Dec 09, 2009 10:55
Last night was kind of a bigggg spiral downwards. I never thought it would end like that, with either of you.
You say you can't live without me, that the pain is just to much to handle without me by your side. Just remember that you did this to yourself. I wanted us to be able to stay friends. I wanted to be able to actually hang out again after a while. I wanted to still be able to talk to you and have full trust that you could keep my secrets. How can I believe that you love me, if everything else you tell me is a lie? How can I trust that anything you say to me is true? Do you realize that you have almost never been truthful with me? Yet I told you EVERYTHING. Even if it was something I knew would probably break us. I wish you hadn't been soooo obsessively clingy. I didn't ask much did I? I wasn't to crazy... was I? Did I mess with you too much? Did I say the wrong things? What did I do wrong? How could it have ended this badly? Was it really my fault? I did blame it mostly on you... I wish I had all the answers... I wish I wouldn't have shared so many great moments with you, whether intimate or not. I wish the good moments could outweigh the bad. I wish you didn't believe others over me... knowing that I have always told you the truth. I wish that you didn't tell everyone everything about me when you got upset... I wish you didn't drink when you got upset, I wish... I fucking wish that somehow, the past four months have just been a nightmare... I just wish.....

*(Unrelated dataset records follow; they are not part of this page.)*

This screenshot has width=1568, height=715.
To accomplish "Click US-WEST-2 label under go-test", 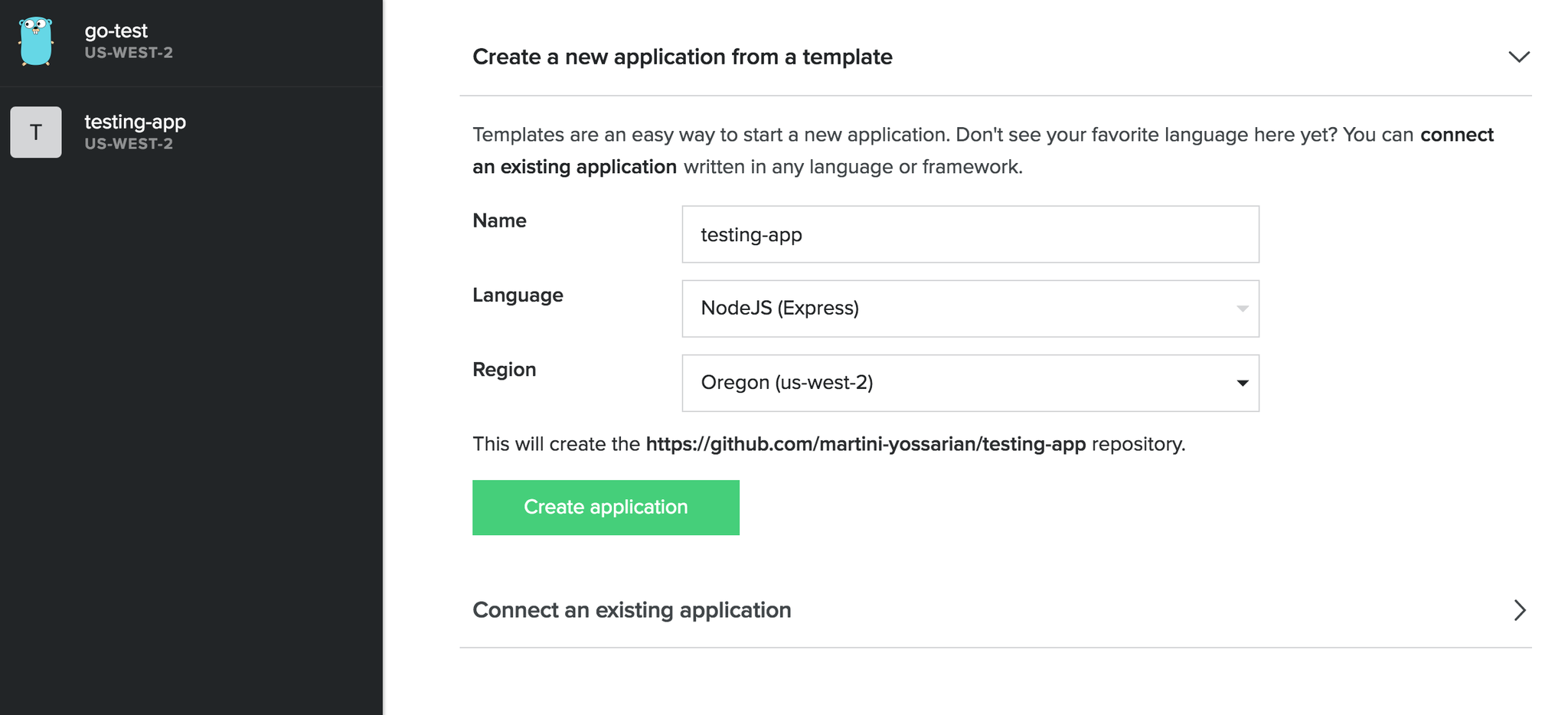I will coord(129,53).
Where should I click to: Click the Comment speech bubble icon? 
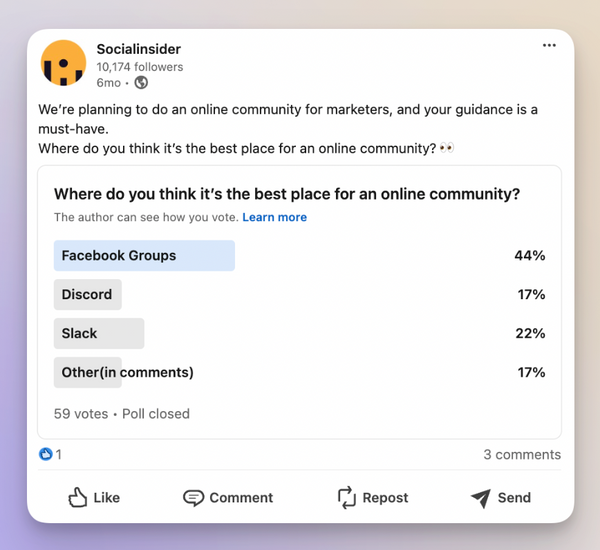[193, 497]
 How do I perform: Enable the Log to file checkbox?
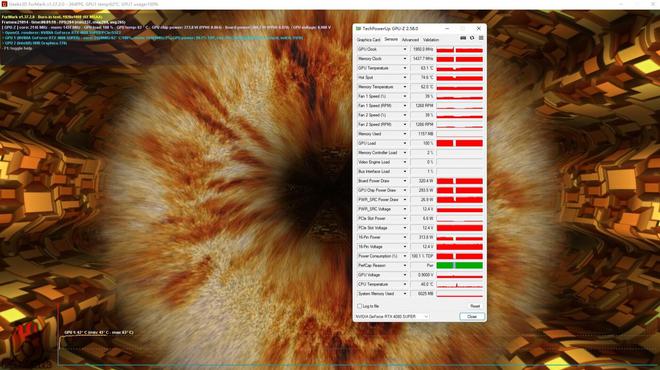point(359,306)
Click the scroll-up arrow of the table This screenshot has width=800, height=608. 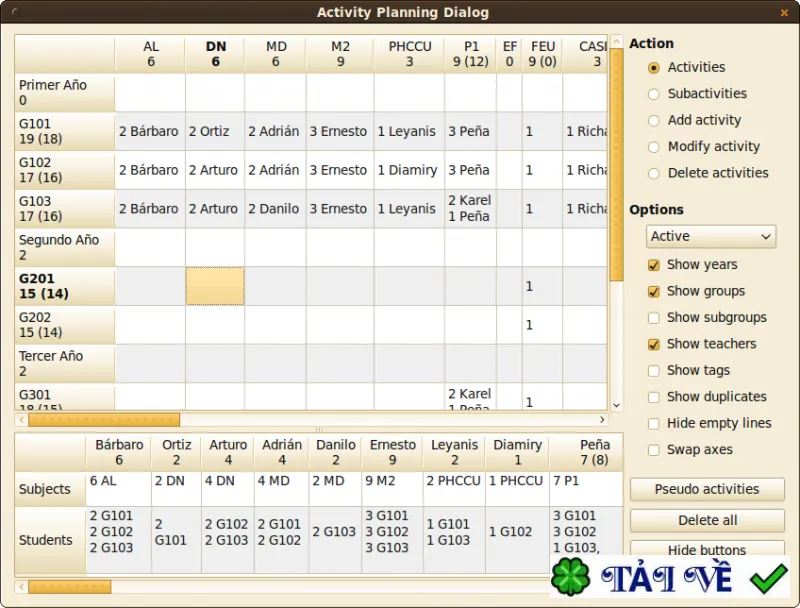coord(616,41)

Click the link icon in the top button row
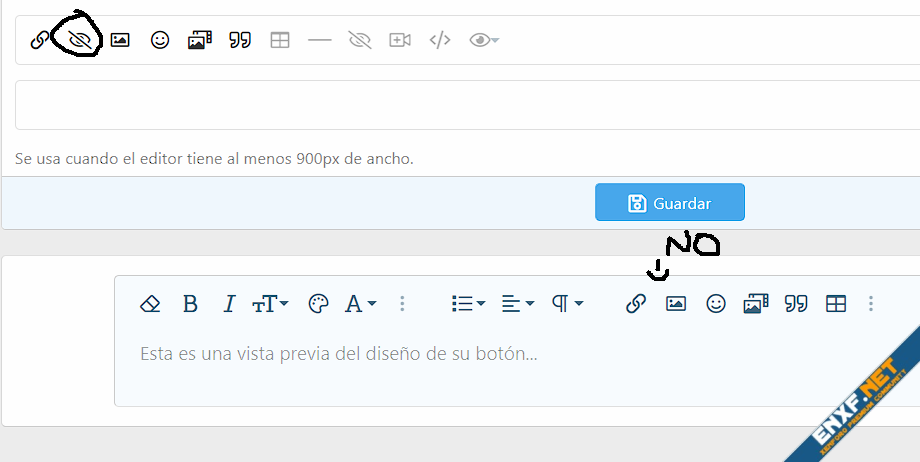pos(40,40)
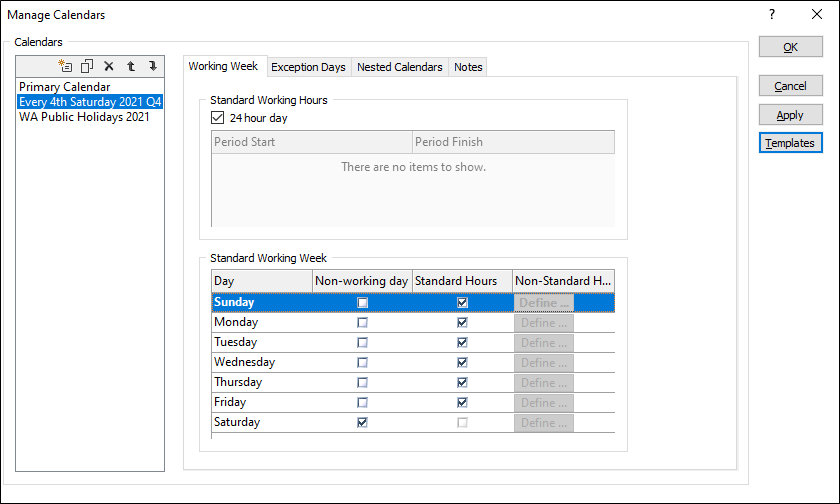
Task: Move the selected calendar up
Action: point(131,66)
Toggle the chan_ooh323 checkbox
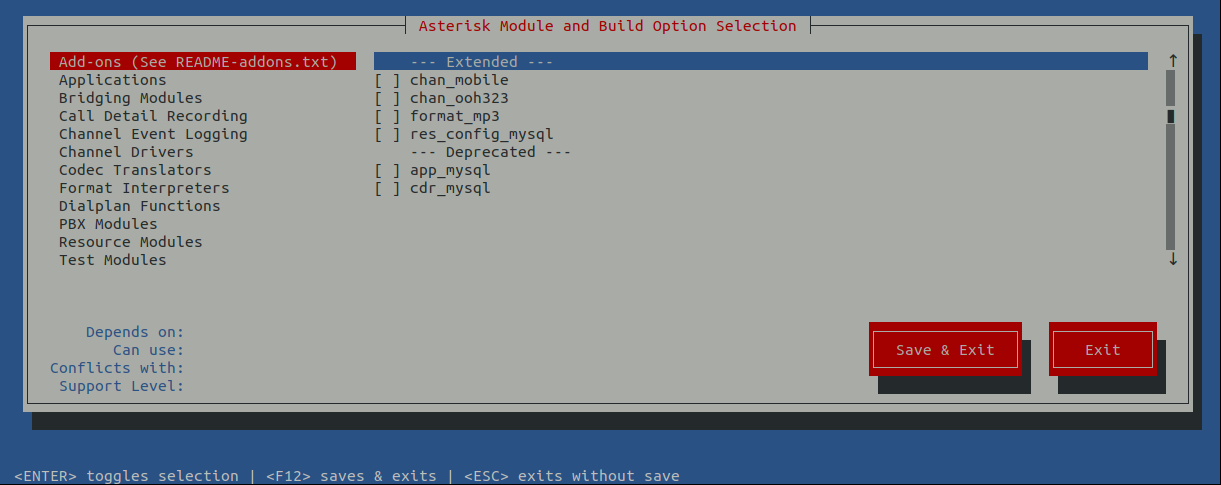The width and height of the screenshot is (1221, 485). 388,98
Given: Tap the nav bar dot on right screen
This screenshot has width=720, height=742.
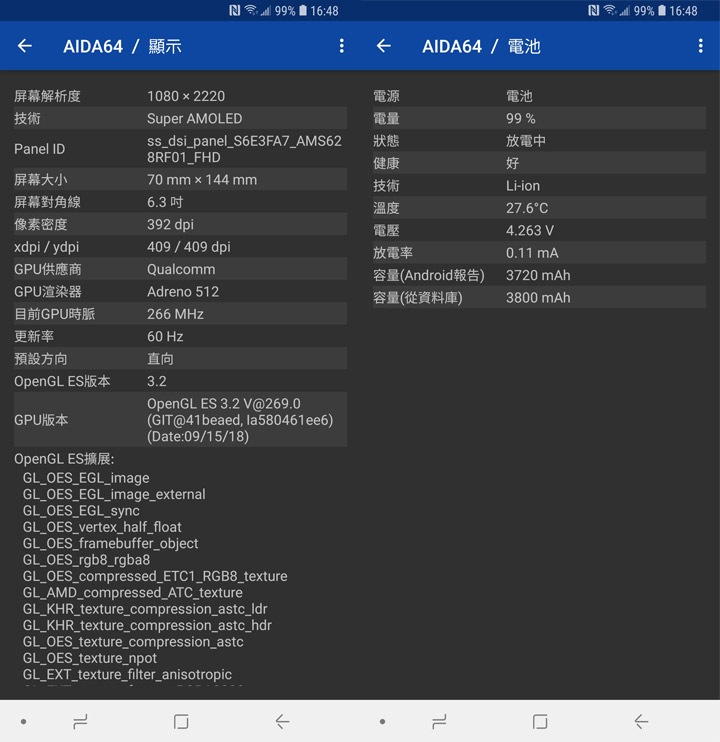Looking at the screenshot, I should click(382, 722).
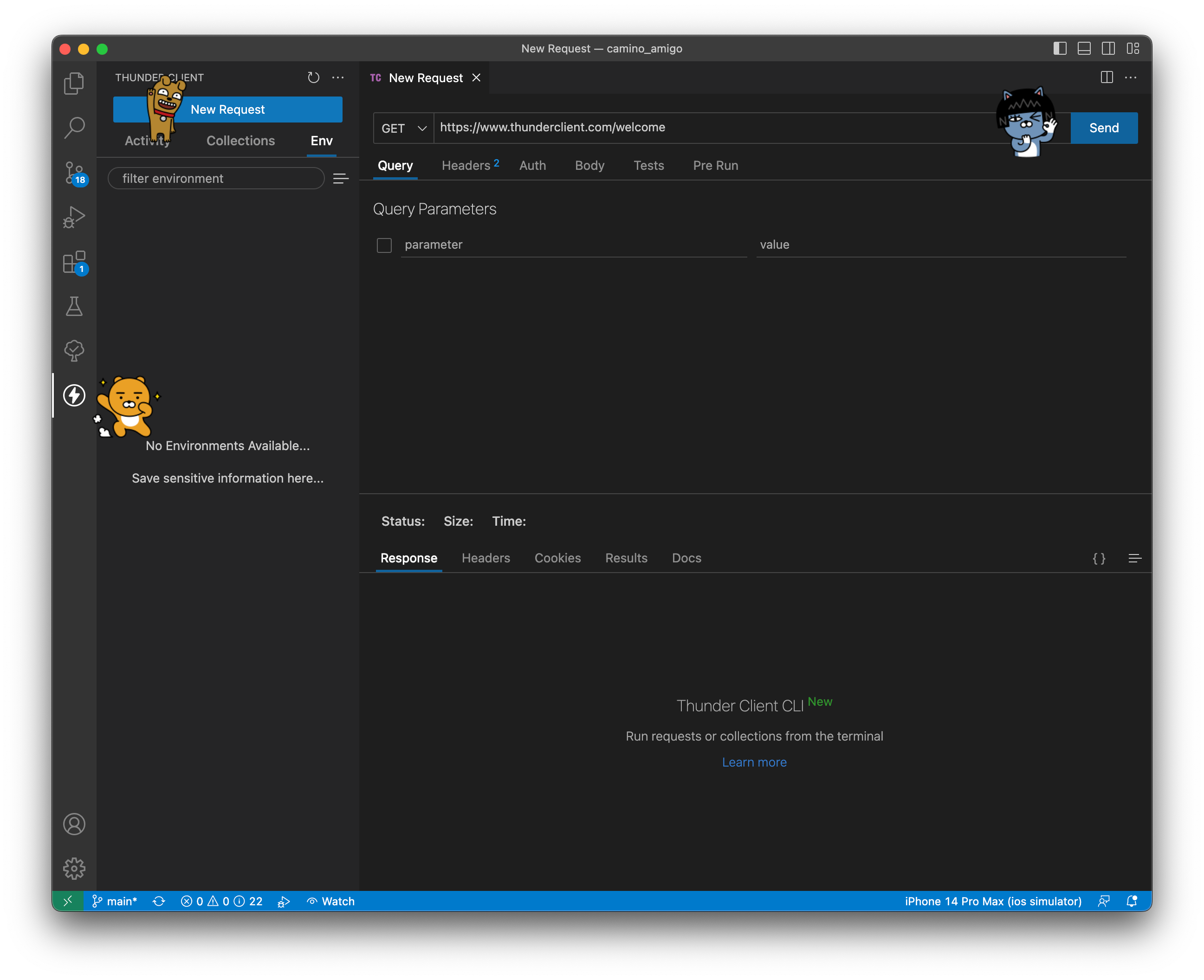1204x980 pixels.
Task: Select the Body request tab
Action: tap(589, 165)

You say I don't care. Then you obviously don't know me as well as we thought. How am I supposed to let things go and trust you again? You have continuously stabbed me in the back. And for what? A guy? Some guy that happens to be my friend or my ex? Is that really necessary? Is it just a coincidence that anytime I break up with someone, you just happen to get close to them? Is it a coincidence that they ALL say you pursued them? No. You are a liar. And okay, maybe I am too. I'm soooo sorry that I told you I got back 2 days after I actually did. That was horrible of me. But I have never, not ONCE stabbed you in the back like you did, me. I have tried. I have tried letting it go, thinking of some good times we have had to cover up the hurt, getting other peoples opinions. Doesn't work. You know what everyone has to say about you? That you're a bitch. That They are surprised you still even have friends. I know how amazing you can be, Katie. You're so fun to be around, and I know that you would have done anything for me if you could. But again... I wish the good could outweigh the bad. It doesn't. It never has, and it never will. I truly am sorry that we couldn't work this out. I'm really sorry that I'm just not willing to. You win.